▶ **WHAT IS NEEDED**:
Please copy all of the records exactly, leaving nothing out.
+++ INFORMATION SHOWN +++
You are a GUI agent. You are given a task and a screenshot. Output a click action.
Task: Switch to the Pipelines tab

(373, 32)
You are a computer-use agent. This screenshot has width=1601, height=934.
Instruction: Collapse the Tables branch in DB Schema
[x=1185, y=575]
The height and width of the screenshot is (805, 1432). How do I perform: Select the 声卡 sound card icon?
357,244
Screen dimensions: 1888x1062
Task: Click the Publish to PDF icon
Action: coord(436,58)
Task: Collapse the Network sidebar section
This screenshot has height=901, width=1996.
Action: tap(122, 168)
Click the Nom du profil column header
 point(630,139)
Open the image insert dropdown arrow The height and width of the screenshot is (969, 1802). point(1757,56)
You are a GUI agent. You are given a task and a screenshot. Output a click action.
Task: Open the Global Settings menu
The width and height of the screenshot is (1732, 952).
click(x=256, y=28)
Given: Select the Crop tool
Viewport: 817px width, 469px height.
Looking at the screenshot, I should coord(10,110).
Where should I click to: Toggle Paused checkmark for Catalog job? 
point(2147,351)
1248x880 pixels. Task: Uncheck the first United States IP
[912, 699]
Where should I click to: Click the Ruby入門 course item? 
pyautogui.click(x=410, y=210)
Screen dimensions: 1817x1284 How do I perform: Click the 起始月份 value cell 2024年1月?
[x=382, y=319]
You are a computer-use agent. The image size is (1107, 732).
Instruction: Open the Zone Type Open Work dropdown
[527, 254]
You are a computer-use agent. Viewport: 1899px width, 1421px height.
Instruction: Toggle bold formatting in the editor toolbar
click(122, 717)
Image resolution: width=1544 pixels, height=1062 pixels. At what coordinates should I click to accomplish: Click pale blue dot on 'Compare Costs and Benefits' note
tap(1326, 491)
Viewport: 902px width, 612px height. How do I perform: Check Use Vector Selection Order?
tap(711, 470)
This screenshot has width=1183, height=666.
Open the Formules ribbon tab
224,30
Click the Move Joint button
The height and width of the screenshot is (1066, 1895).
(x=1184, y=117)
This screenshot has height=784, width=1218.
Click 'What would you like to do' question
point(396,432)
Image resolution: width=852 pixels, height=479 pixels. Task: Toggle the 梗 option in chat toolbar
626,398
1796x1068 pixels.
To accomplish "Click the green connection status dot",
+++
▶ **RESPONSE AREA**:
You are a GUI agent. You are given a task and a screenshot. Output a click action.
Task: Switch to the Pipelines tab

(373, 32)
You are a computer-use agent. This screenshot has width=1601, height=934.
Instruction: Collapse the Tables branch in DB Schema
[x=1185, y=575]
The height and width of the screenshot is (805, 1432). How do I perform: Select the 声卡 sound card icon?
357,244
Screen dimensions: 1888x1062
Task: Click the Publish to PDF icon
Action: coord(436,58)
Task: Collapse the Network sidebar section
This screenshot has height=901, width=1996.
Action: tap(122, 168)
Click the Nom du profil column header
 point(630,139)
Open the image insert dropdown arrow The height and width of the screenshot is (969, 1802). point(1757,56)
You are a GUI agent. You are given a task and a screenshot. Output a click action.
Task: Open the Global Settings menu
The width and height of the screenshot is (1732, 952).
click(x=256, y=28)
Given: Select the Crop tool
Viewport: 817px width, 469px height.
Looking at the screenshot, I should coord(10,110).
Where should I click to: Toggle Paused checkmark for Catalog job? 
point(2147,351)
1248x880 pixels. Task: Uncheck the first United States IP
[912, 699]
Where should I click to: Click the Ruby入門 course item? 
pyautogui.click(x=410, y=210)
Screen dimensions: 1817x1284 How do I perform: Click the 起始月份 value cell 2024年1月?
[x=382, y=319]
You are a computer-use agent. The image size is (1107, 732).
Instruction: Open the Zone Type Open Work dropdown
[527, 254]
You are a computer-use agent. Viewport: 1899px width, 1421px height.
Instruction: Toggle bold formatting in the editor toolbar
click(122, 717)
Image resolution: width=1544 pixels, height=1062 pixels. At what coordinates should I click to accomplish: Click pale blue dot on 'Compare Costs and Benefits' note
tap(1326, 491)
Viewport: 902px width, 612px height. How do I perform: Check Use Vector Selection Order?
tap(711, 470)
This screenshot has width=1183, height=666.
Open the Formules ribbon tab
224,30
Click the Move Joint button
The height and width of the screenshot is (1066, 1895).
(x=1184, y=117)
This screenshot has height=784, width=1218.
Click 'What would you like to do' question
point(396,432)
Image resolution: width=852 pixels, height=479 pixels. Task: Toggle the 梗 option in chat toolbar
626,398
1796x1068 pixels.
To accomplish "Click the green connection status dot",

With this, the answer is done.